> **Request**
Rescale everything from the line containing "Task: Select the Softbox material thumbnail" down to the end of the lines, both ends included, and give those lines again with their requests. Multiply every coordinate in the answers by 2.25 and round each result to a whole number, with halves rounded up.

> **Records**
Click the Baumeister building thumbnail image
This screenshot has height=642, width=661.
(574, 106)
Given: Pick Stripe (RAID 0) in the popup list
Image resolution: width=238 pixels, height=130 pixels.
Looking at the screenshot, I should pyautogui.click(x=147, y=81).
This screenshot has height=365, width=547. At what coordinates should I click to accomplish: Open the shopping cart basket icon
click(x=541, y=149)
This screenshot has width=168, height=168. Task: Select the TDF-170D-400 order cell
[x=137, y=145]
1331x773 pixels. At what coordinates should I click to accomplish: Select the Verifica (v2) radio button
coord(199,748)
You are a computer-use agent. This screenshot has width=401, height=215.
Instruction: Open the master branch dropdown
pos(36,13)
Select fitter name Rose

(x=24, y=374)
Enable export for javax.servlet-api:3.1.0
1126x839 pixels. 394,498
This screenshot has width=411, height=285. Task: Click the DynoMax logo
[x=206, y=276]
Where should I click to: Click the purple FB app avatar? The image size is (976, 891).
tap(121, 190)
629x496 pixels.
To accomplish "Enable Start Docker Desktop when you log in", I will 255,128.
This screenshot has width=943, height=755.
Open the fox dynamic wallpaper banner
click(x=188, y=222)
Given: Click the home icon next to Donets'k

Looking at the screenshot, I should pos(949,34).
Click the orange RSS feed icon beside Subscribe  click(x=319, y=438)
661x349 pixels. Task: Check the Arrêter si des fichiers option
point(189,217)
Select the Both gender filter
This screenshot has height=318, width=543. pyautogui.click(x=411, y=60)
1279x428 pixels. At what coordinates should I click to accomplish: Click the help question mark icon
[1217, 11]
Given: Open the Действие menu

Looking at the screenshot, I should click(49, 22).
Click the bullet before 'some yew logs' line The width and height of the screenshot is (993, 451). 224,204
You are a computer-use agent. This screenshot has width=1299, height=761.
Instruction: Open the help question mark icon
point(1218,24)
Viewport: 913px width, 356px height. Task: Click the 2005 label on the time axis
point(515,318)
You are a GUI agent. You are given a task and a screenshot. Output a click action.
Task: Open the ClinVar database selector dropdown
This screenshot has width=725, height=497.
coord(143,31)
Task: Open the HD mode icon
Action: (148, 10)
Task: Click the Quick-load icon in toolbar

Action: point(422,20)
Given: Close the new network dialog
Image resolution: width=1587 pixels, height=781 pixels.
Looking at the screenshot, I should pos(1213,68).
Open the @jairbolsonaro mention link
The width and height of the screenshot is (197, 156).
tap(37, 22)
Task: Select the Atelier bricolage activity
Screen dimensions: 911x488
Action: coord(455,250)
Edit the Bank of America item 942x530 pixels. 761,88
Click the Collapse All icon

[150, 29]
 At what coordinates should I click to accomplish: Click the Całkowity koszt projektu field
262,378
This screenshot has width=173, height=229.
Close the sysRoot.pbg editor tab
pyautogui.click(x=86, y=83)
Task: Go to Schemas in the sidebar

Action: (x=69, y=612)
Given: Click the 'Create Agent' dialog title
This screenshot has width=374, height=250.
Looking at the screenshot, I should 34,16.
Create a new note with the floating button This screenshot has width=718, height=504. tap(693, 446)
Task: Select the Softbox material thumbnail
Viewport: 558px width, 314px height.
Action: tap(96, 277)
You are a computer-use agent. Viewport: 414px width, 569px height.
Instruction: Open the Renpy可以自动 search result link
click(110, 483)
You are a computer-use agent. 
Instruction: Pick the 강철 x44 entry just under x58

> **Answer to the exercise**
Task: Select the Softbox material thumbnail
Viewport: 558px width, 314px height.
Action: tap(216, 623)
You are a computer-use agent. Viewport: 414px width, 569px height.
Instruction: Open the Renpy可以自动 search result link
click(248, 1087)
You are a computer-use agent. 
Instruction: Pick the 강철 x44 entry just under x58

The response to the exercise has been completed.